Book Blogger 'Mad Max' Unmasked
by Charlotte Abbott, PW Daily -- Publishers Weekly, 1/24/2006
When the literary blog BookAngst 101 emerged in fall 2004, it prompted a two-and-a-half-year guessing game about which self-described "senior publishing executive" was probing the nitty-gritty between editor and author, and rebelling against corporate policy when it ran afoul of good publishing. Then, on January 12, the anonymous Mad Max Perkins posted his first new entry in six months, with clues pointing to his real identity: Putnam executive editor Dan Conaway.
Though Conaway had plenty of opportunities to reveal himself, it was the question of how to draw attention to the noir novel Dope by Sarah Gran, coming in hardcover from Putnam on February 2, that finally made him do it. "If I had any purchase among the readers who frequent the literary blog world, it was as Mad Max—so I thought I would just see if doing this might help move the needle for her," he said. "Yes, I'm selling my soul for Sarah Gran."
In a neat bit of symmetry, one of Conaway's most popular blog entries had been about the exhilaration of working closely with a gifted writer on detail and craft (http://bookangst.blogspot.com/2005/03/what-makes-it-all-worthwhile.html). When Mad Max declared that the author was Gran (http://bookangst.blogspot.com/), the publishing blog Galley Cat put two and two together, since Gran had moved with Conaway from HarperCollins to Putnam last summer.
"I'm stunned that anybody at a senior editorial level—let alone someone with [nine year-old] triplets—had the time to do anything like write a blog," said Doubleday/Broadway's Gerry Howard.

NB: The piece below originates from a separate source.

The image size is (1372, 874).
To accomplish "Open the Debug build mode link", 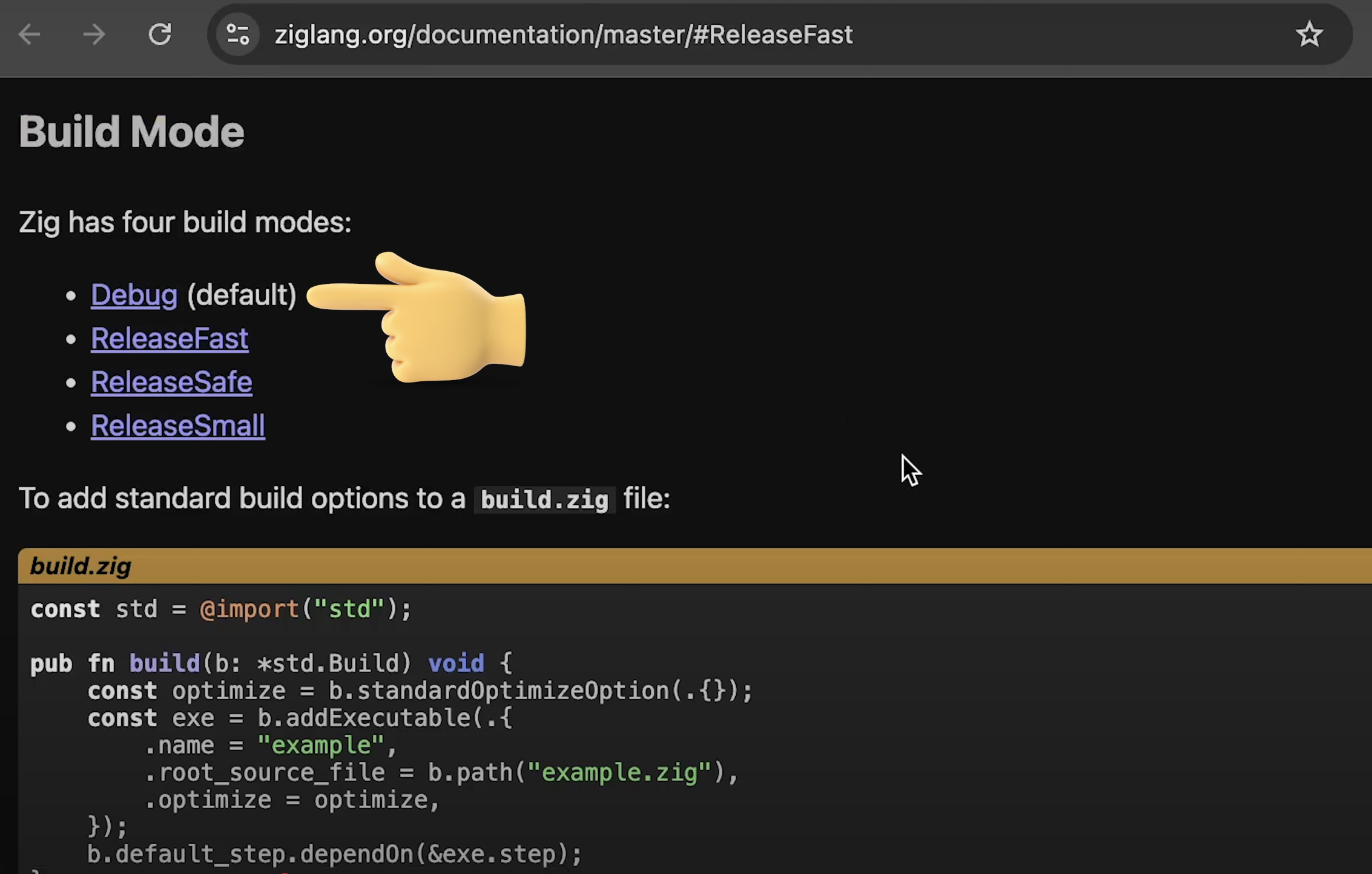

Several editors who've worked closely with Conaway at Harper and Putnam said they'd had no idea about his alter ego; some had even suspected Howard of being Mad Max.
Though Conaway started the blog as a way to encourage editors to share expertise on what was working in the market—an aim he now calls "naïve"—he found it gradually made him an "ambassador to the world of writers from publishing." Simon Lipskar, Gran's agent, puts it a little more bluntly: "Mad Max's blog put a lie to the widely-held belief out there that publishers are filled with number-crunching technocrats who couldn't give a damn about books."
Responses to Mad Max's posts from others in the literary community also helped show that, despite the pressures that divide publishers, agents and authors, "there's a lot of good will," Conaway said. "We want this stuff to work and it often doesn't. But what the blog showed is, there's this community of writers and readers that really cares."